▶ **WHAT TO DO**: The output should match the data below line for line.

▶ **DATA LISTING**:
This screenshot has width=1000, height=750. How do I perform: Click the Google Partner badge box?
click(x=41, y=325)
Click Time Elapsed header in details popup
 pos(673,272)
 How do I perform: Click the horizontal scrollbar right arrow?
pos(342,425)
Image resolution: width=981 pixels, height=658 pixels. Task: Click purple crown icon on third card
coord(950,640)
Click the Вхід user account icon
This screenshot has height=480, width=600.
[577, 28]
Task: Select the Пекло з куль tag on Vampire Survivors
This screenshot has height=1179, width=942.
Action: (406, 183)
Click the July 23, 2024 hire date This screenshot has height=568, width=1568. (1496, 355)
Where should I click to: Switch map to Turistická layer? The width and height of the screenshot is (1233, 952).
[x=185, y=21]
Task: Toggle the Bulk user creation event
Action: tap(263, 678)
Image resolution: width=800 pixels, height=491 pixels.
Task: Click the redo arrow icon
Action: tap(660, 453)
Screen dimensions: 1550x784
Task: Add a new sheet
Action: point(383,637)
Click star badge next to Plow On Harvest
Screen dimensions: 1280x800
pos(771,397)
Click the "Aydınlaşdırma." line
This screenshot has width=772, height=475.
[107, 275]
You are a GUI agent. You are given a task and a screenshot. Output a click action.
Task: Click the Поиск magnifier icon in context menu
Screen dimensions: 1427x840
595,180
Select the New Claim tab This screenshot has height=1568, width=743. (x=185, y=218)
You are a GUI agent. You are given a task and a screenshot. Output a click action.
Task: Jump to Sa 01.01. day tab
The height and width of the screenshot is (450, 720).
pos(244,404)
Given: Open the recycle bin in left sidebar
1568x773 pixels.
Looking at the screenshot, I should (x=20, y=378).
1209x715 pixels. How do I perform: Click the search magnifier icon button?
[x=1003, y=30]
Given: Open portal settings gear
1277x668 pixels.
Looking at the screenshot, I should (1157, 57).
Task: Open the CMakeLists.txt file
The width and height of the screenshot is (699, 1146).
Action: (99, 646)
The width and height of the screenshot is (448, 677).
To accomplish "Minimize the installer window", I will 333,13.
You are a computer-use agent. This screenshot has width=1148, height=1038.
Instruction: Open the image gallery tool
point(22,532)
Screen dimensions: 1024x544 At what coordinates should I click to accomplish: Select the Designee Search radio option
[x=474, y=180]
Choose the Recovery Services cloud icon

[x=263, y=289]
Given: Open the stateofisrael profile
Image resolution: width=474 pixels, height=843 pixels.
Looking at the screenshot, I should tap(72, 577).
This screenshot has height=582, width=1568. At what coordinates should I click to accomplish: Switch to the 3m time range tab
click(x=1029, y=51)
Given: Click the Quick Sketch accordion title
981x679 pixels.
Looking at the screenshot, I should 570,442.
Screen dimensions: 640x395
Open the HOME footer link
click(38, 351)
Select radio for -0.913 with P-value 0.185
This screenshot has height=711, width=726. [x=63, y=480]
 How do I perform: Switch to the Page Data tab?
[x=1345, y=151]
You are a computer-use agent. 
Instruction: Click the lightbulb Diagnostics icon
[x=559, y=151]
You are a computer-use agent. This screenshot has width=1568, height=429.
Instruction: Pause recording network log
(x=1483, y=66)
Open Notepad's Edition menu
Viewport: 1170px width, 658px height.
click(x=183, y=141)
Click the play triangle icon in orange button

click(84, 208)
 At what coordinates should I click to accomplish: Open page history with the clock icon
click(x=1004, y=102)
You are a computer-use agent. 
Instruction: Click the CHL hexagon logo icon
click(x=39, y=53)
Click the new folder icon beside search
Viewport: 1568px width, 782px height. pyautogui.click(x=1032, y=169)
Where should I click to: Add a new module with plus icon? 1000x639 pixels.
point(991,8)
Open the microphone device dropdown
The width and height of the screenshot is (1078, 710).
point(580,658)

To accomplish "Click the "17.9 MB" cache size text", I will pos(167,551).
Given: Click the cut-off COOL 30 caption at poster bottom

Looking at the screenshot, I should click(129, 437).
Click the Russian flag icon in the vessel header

▶ **RESPONSE FOR THIS EXERCISE**:
This screenshot has width=1000, height=750. How do I perform: Click the Google Partner badge box?
click(x=41, y=325)
Click Time Elapsed header in details popup
 pos(673,272)
 How do I perform: Click the horizontal scrollbar right arrow?
pos(342,425)
Image resolution: width=981 pixels, height=658 pixels. Task: Click purple crown icon on third card
coord(950,640)
Click the Вхід user account icon
This screenshot has height=480, width=600.
[577, 28]
Task: Select the Пекло з куль tag on Vampire Survivors
This screenshot has height=1179, width=942.
Action: (406, 183)
Click the July 23, 2024 hire date This screenshot has height=568, width=1568. (1496, 355)
Where should I click to: Switch map to Turistická layer? The width and height of the screenshot is (1233, 952).
[x=185, y=21]
Task: Toggle the Bulk user creation event
Action: tap(263, 678)
Image resolution: width=800 pixels, height=491 pixels.
Task: Click the redo arrow icon
Action: tap(660, 453)
Screen dimensions: 1550x784
Task: Add a new sheet
Action: point(383,637)
Click star badge next to Plow On Harvest
Screen dimensions: 1280x800
pos(771,397)
Click the "Aydınlaşdırma." line
This screenshot has width=772, height=475.
[107, 275]
You are a GUI agent. You are given a task and a screenshot. Output a click action.
Task: Click the Поиск magnifier icon in context menu
Screen dimensions: 1427x840
595,180
Select the New Claim tab This screenshot has height=1568, width=743. (x=185, y=218)
You are a GUI agent. You are given a task and a screenshot. Output a click action.
Task: Jump to Sa 01.01. day tab
The height and width of the screenshot is (450, 720).
pos(244,404)
Given: Open the recycle bin in left sidebar
1568x773 pixels.
Looking at the screenshot, I should (x=20, y=378).
1209x715 pixels. How do I perform: Click the search magnifier icon button?
[x=1003, y=30]
Given: Open portal settings gear
1277x668 pixels.
Looking at the screenshot, I should (1157, 57).
Task: Open the CMakeLists.txt file
The width and height of the screenshot is (699, 1146).
Action: (99, 646)
The width and height of the screenshot is (448, 677).
To accomplish "Minimize the installer window", I will 333,13.
You are a computer-use agent. This screenshot has width=1148, height=1038.
Instruction: Open the image gallery tool
point(22,532)
Screen dimensions: 1024x544 At what coordinates should I click to accomplish: Select the Designee Search radio option
[x=474, y=180]
Choose the Recovery Services cloud icon

[x=263, y=289]
Given: Open the stateofisrael profile
Image resolution: width=474 pixels, height=843 pixels.
Looking at the screenshot, I should tap(72, 577).
This screenshot has height=582, width=1568. At what coordinates should I click to accomplish: Switch to the 3m time range tab
click(x=1029, y=51)
Given: Click the Quick Sketch accordion title
981x679 pixels.
Looking at the screenshot, I should 570,442.
Screen dimensions: 640x395
Open the HOME footer link
click(38, 351)
Select radio for -0.913 with P-value 0.185
This screenshot has height=711, width=726. [x=63, y=480]
 How do I perform: Switch to the Page Data tab?
[x=1345, y=151]
You are a computer-use agent. 
Instruction: Click the lightbulb Diagnostics icon
[x=559, y=151]
You are a computer-use agent. This screenshot has width=1568, height=429.
Instruction: Pause recording network log
(x=1483, y=66)
Open Notepad's Edition menu
Viewport: 1170px width, 658px height.
click(x=183, y=141)
Click the play triangle icon in orange button

click(84, 208)
 At what coordinates should I click to accomplish: Open page history with the clock icon
click(x=1004, y=102)
You are a computer-use agent. 
Instruction: Click the CHL hexagon logo icon
click(x=39, y=53)
Click the new folder icon beside search
Viewport: 1568px width, 782px height. pyautogui.click(x=1032, y=169)
Where should I click to: Add a new module with plus icon? 1000x639 pixels.
point(991,8)
Open the microphone device dropdown
The width and height of the screenshot is (1078, 710).
point(580,658)

To accomplish "Click the "17.9 MB" cache size text", I will pos(167,551).
Given: Click the cut-off COOL 30 caption at poster bottom

Looking at the screenshot, I should click(129, 437).
Click the Russian flag icon in the vessel header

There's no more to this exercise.